Finding a regional specialty is harder then ever these days, due to hours and hours of programming on various food channels on the topic of what seems to be every food stand and Greek diner in the mainland United States. This process has largely democratized regional cuisine, which isn’t to say that’s a bad thing. It’s just hard to find something new, and discovery is legitimately exciting. Fish tacos? Now showing at your local Houlihan’s. Buffalo wings? Pick them up at any sports bar. Chicago-style hot dog? Pretty routine food at any decent-sized airport these days. But every so often, whether it’s sandwiches featuring french fries and coleslaw in Pittsburgh or fried peach and apple pies in the less heart-healthy parts of the South (which is to say, the entire South), we find something amazing and new to add to our bag of cooking tricks. And truly, that is a sweet day. This recently happened to me with the Buffalo specialty that no one outside of western New York seems to know about – beef on weck.

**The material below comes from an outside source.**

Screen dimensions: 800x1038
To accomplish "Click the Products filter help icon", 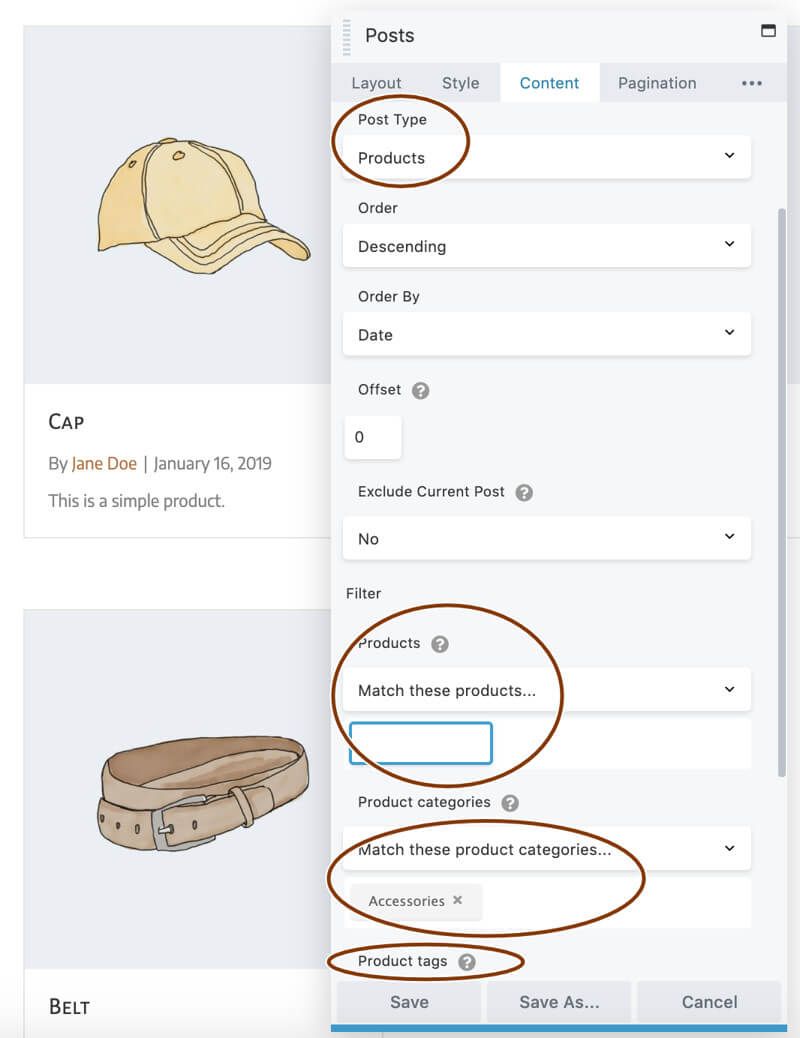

To answer your first question, beef on weck is a sandwich of rare roast beef, roasted and coated in its own jus, served topped with horseradish on a kummelweck roll. To answer your second one, a kummelweck roll is a Kaiser roll with pretzel salt and caraway baked into the top. The name comes from the German (Black Forest Region) for caraway (kummel) roll (weck). It was invented by an enterprising Buffalo tavern owner who rightly figured that a salty bun with horseradish and caraway would inspire his patrons to buy more beer. It’s currently championed by a number of Buffalo natives, including local restaurant owner Charlie the Butcher, whose excellent video helped me a great deal during early clumsy attempts.

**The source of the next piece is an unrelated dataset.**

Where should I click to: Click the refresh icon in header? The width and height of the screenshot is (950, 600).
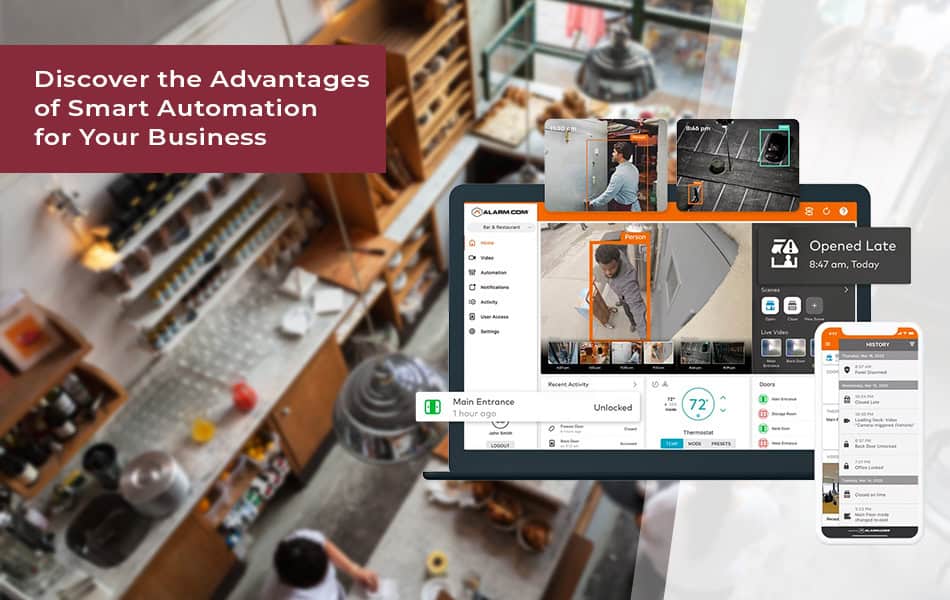click(826, 211)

It’s a simple recipe that yields almost inexplicably delicious results. Ever hear anyone call Buffalo Wing Wings “BW3s”? That’s because the original name of the place was Buffalo Wild Wings and Weck. That didn’t last long, and now they only sell weck in the western New York franchises. It’s our loss. Or it used to be.

The size of the roast is up to you. Obviously, you’ll get more jus from a larger roast, though it will take a bit longer. You can always go with a smaller 2lb roast and enhance the roast drippings with some demi glace or even the prepared beef jus that you can find is some stores. Buffalo-style weck comes with a lot of natural jus, but they have the distinct advantage of cooking off 40 pound roasts every day. Just make sure there’s a bit of flavorful liquid to complement your sandwich.

As for the Kaiser rolls, you’ll get a much better result with a bakery roll than the Wonderbread-style packaged rolls in the bread aisle. You can find good Kaiser rolls in the bakery section of any chain grocery store, so don’t slack on this. The roll is half the point of this dish.